- Directions for this task -
Count the lines of the data that contain the word "Rename", and give only that number.
+++ Record set
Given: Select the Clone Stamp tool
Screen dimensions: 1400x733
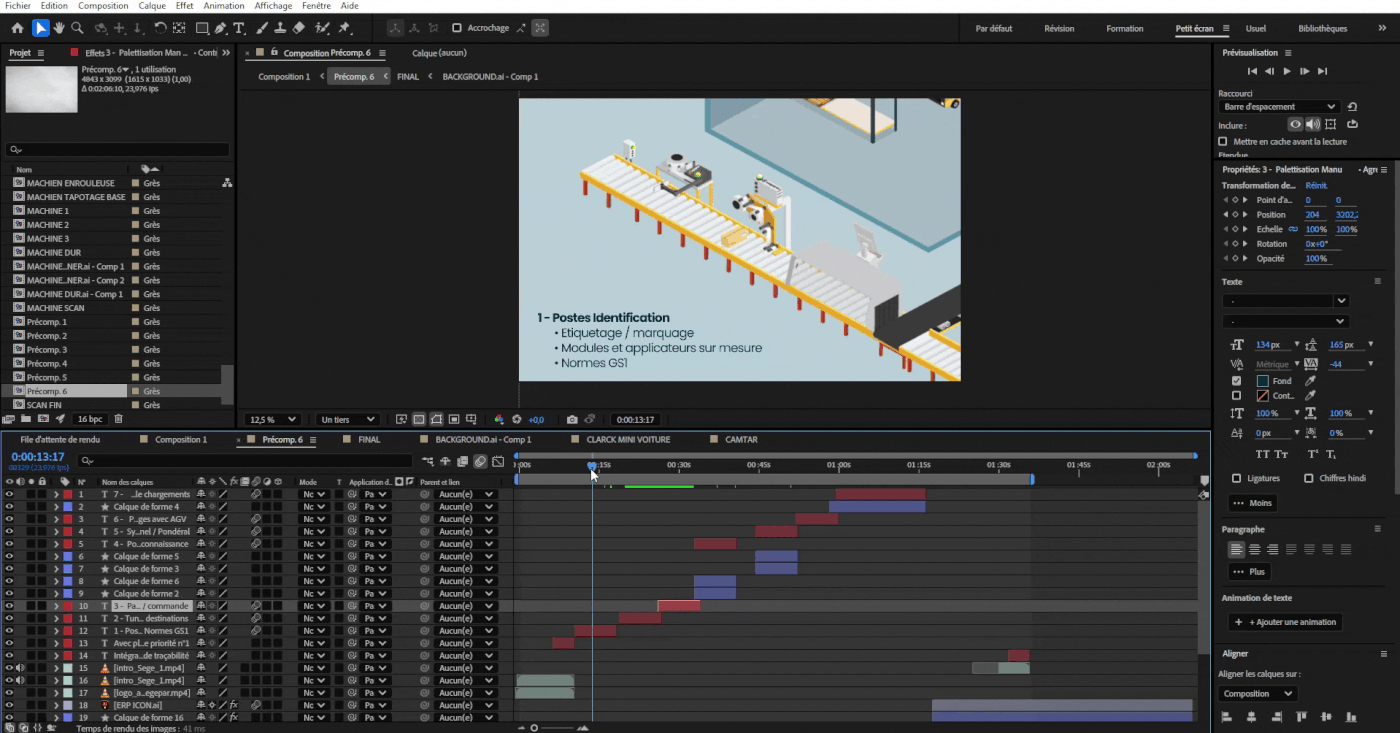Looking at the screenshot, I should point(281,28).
++++++
+++ Record set
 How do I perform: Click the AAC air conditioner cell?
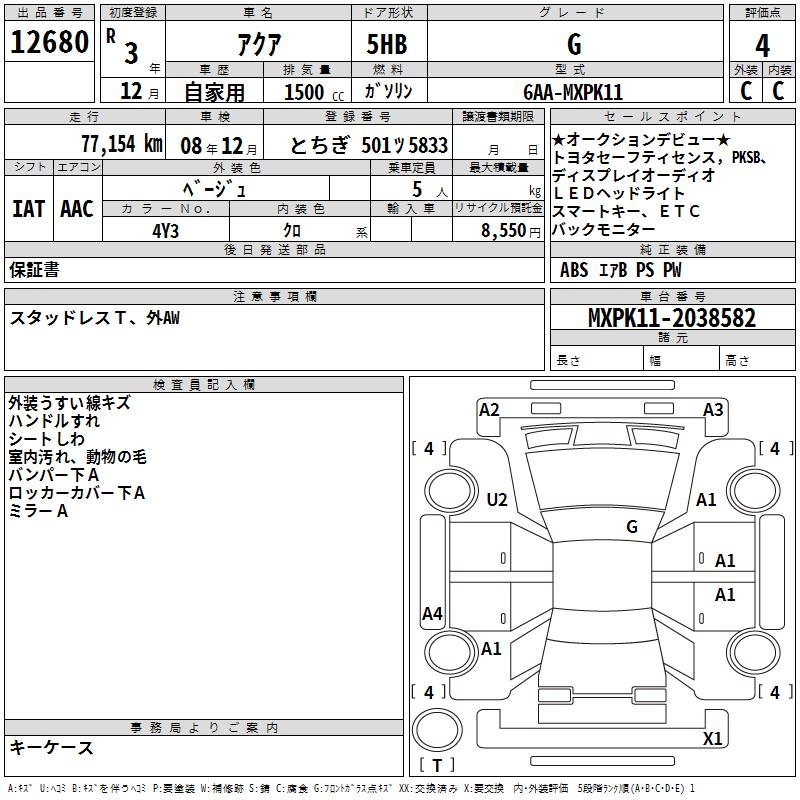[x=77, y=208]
++++++
+++ Record set
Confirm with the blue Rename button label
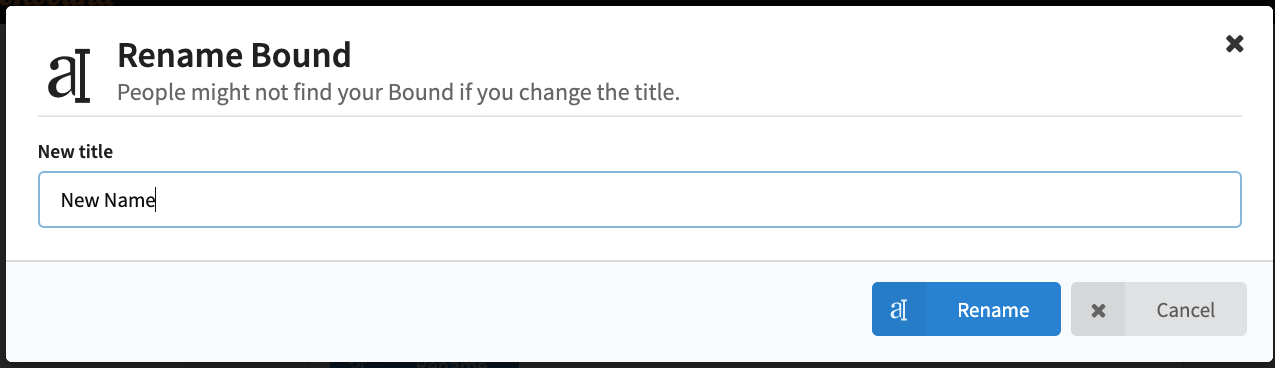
++++++
- Response to the task -
1